We foolishly think if we love just a little bit harder, for a little bit longer, things will change for the better.
I woke up Sunday morning convinced things could only get better for the Chiefs. Surely they would beat the Saints, who came to town without Reggie Bush and in a disappointing funk of their own.
When Tyler Thigpen’s third-and-2 dart bounced off Bradley’s chest, I conceded the obvious: Losers find a way to lose.
I knew Kansas City’s defense wouldn’t hold. I figured the Saints would at least march into field-goal range and make it a two-score game.
“There’s a saying, ‘Losing breeds losing, and success breeds success,’ ” Chiefs safety Jon McGraw explained. “The losing definitely wears on you.”

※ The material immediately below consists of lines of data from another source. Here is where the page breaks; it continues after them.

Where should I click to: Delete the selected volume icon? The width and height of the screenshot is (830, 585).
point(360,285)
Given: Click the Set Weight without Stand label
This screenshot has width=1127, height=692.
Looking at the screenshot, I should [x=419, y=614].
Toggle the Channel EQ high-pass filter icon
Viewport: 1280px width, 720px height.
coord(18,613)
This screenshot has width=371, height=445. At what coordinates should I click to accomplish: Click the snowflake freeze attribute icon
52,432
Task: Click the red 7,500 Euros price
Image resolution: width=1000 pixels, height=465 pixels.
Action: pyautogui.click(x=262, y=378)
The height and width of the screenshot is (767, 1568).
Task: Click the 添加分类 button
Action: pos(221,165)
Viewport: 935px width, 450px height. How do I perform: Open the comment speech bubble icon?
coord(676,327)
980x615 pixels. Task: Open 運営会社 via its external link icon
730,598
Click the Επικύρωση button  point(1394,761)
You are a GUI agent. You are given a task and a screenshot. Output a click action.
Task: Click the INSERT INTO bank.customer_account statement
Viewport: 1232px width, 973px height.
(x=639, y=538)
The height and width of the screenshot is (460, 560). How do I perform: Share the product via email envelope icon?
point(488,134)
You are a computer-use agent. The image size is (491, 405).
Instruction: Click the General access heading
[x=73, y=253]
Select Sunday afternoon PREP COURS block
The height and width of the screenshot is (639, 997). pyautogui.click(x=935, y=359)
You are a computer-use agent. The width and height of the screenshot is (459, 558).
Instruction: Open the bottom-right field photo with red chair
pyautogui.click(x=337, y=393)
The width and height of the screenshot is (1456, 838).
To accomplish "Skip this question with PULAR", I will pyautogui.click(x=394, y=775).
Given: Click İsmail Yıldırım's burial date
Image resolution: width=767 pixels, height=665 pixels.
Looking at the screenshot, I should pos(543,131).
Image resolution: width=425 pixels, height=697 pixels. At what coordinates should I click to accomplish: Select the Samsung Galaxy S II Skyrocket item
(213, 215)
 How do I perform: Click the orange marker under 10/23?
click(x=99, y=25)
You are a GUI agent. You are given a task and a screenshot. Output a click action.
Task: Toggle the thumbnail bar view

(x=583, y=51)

The Chiefs are worn out. They have no reason to believe anymore. They came into Sunday’s game realizing they needed to score 30 points to protect their injury-ravaged defense. They had Larry Johnson in the backfield after a one-month sabbatical for conduct detrimental to common decency and sense.
The Saints had given up 30-plus points in their three previous games.
It didn’t matter. KC’s offense regressed. Thigpen connected on just half of his 38 passes. Twice when the Chiefs sniffed the goal line, he misfired on fade passes to Dwayne Bowe. Thigpen badly underthrew Bradley on a deep ball that should have been a 55-yard TD. Instead, it was a 31-yard, falling catch that led to a 21-yard field goal.
Thigpen is Kansas City’s backup quarterback of the future. Like Brodie Croyle, Thigpen is miscast as a starter. As a starter, he’s good enough to get the Chiefs beat.
Again, we can talk about mitigating circumstances — his youth, inexperience, suspect line and occasional questionable play-calling.
The truth is he is exactly what his 0-5 record says he is. And so are the Chiefs.
We’re witnessing the worst stretch of Kansas City football in franchise history. From Nov. 13, 1977, to Nov. 19, 1978, the Chiefs won two of 19 games.
That’s not fun to write. I’ve had a front press-row seat to most of the recent losses. As much as I’d like to see The Artist Formerly Known as King Carl dethroned, I much prefer to write about the Chiefs when they’re winning, the games are significant and you’re engaged and passionate.
The losing makes us all look and feel like losers. Plus, we have no guarantee this patch of wretchedness will usher in change we can believe in.
The Dolphins were the last team to lose 18 of 19. Their run of futility ended in mid-September this season and was sparked by Parcells’ ascension to the head of the organization.
The Hunt family responded to their late-1970s ineffectiveness by waiting another decade before hiring Carl Peterson.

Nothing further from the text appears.